INSTRUCTIONS TO FOLLOW:
Scan the data below and pick out the lines containing the word "computer".
START MATERIAL FOR THIS EXERCISE
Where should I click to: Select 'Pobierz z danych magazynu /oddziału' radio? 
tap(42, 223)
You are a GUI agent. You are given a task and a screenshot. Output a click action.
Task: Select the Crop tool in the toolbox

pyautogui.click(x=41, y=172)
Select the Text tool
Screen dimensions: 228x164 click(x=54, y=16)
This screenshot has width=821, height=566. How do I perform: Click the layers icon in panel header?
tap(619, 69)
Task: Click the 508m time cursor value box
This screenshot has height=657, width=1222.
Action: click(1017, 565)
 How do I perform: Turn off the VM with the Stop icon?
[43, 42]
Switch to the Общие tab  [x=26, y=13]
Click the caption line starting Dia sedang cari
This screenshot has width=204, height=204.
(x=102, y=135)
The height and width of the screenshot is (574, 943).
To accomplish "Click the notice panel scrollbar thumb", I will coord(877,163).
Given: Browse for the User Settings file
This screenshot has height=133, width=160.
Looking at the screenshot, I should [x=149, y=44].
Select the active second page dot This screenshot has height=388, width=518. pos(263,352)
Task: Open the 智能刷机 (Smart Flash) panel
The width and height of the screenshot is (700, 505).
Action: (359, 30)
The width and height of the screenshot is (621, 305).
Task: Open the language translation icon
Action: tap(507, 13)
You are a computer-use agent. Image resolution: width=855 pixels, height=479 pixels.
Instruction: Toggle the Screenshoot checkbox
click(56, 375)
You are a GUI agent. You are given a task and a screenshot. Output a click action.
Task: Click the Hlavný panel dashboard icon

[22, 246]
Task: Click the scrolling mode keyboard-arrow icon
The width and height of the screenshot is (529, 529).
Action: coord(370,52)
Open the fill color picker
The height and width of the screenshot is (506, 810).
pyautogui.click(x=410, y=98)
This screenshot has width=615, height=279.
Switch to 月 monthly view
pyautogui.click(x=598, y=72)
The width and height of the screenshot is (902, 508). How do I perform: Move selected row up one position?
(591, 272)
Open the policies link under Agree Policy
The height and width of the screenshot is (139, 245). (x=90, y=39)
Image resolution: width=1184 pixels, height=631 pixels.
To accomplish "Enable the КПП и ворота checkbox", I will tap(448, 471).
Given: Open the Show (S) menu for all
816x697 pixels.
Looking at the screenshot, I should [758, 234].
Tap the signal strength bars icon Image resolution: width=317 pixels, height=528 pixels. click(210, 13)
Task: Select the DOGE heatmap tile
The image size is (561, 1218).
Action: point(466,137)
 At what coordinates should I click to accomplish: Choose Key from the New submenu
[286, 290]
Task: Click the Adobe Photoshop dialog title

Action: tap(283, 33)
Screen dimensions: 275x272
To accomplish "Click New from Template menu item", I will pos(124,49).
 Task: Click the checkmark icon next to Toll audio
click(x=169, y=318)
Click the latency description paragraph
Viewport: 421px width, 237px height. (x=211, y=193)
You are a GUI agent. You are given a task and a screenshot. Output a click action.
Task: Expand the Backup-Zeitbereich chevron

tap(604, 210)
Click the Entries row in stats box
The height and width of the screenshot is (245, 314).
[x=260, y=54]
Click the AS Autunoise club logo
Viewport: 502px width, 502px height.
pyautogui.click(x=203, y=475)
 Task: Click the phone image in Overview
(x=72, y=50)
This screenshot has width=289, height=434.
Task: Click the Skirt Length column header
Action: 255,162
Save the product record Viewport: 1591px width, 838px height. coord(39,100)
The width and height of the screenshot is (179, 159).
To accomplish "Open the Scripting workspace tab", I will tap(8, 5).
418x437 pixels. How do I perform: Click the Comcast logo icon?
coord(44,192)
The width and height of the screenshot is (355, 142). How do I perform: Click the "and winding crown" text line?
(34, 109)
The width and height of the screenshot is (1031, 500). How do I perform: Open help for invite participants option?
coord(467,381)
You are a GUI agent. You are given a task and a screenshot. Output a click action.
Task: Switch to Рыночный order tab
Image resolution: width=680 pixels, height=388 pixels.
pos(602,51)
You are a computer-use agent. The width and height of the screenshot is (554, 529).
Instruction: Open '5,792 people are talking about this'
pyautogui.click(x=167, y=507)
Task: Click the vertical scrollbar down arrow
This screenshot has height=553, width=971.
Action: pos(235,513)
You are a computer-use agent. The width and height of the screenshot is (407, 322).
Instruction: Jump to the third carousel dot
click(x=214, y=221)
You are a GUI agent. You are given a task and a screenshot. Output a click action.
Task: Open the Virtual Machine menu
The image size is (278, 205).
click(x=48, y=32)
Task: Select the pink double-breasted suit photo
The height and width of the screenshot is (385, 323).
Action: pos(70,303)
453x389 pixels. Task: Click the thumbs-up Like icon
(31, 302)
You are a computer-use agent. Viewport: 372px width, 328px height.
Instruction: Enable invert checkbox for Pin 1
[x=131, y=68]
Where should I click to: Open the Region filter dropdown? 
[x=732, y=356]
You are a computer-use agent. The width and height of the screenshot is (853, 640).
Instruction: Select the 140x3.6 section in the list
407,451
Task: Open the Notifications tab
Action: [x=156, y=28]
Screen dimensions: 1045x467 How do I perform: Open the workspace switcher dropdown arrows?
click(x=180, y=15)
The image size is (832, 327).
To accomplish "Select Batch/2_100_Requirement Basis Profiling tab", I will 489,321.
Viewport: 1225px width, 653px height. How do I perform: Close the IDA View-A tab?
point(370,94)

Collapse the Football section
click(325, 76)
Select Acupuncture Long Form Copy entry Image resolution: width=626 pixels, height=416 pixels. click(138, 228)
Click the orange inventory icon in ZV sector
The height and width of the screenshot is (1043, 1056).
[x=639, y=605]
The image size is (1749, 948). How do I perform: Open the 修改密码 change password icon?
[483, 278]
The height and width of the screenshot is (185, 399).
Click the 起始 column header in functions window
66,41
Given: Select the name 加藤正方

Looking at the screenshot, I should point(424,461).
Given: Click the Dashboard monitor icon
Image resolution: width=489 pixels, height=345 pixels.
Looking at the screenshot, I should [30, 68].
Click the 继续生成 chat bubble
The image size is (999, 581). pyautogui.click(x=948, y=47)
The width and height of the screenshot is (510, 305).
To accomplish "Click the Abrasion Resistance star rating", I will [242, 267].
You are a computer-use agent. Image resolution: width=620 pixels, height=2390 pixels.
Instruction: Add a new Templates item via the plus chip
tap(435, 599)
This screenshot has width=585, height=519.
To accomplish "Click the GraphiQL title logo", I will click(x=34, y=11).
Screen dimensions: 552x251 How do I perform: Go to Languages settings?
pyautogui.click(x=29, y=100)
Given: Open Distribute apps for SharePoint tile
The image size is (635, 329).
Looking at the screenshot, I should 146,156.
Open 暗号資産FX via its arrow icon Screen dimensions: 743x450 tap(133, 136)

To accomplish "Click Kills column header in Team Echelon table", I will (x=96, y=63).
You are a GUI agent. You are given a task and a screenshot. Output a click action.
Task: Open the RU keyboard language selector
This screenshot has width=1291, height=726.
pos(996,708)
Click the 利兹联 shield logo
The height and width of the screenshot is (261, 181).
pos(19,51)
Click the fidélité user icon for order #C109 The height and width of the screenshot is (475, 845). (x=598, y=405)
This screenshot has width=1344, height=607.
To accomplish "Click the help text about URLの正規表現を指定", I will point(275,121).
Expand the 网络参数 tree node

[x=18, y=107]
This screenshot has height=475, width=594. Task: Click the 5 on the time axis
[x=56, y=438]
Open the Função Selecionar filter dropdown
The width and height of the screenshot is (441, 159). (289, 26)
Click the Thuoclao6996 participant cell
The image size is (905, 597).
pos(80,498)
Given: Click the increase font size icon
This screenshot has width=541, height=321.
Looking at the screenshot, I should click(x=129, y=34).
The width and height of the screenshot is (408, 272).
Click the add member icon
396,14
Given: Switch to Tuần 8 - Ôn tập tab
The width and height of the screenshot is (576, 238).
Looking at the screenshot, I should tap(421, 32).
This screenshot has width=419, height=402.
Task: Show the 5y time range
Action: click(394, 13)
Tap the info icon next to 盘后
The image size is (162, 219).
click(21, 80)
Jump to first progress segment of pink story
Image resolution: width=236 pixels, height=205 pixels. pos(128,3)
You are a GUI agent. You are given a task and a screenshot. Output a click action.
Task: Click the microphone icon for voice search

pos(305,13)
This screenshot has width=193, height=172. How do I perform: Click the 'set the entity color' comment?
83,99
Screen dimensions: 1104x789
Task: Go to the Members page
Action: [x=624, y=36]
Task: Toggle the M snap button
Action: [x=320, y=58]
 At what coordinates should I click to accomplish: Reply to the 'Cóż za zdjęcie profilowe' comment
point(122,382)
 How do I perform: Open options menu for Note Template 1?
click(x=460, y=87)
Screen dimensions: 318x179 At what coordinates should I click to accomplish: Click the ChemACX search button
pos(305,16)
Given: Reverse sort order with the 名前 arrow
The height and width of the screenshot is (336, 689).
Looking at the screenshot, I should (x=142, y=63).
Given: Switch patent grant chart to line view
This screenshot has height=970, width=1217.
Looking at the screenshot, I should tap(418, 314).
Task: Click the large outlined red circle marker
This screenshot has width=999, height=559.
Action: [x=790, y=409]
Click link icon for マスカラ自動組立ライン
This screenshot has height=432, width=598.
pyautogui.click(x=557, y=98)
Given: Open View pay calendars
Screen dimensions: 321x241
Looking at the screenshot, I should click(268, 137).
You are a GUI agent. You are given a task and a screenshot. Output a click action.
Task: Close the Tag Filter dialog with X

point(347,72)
END MATERIAL FOR THIS EXERCISE
WRITTEN SOLUTION:
You are a computer-use agent. Image resolution: width=855 pixels, height=479 pixels.
You are a computer-use agent. The width and height of the screenshot is (554, 529).
You are a computer-use agent. The width and height of the screenshot is (407, 322).
You are a computer-use agent. Viewport: 372px width, 328px height.
You are a computer-use agent. The width and height of the screenshot is (853, 640).
You are a computer-use agent. Image resolution: width=620 pixels, height=2390 pixels.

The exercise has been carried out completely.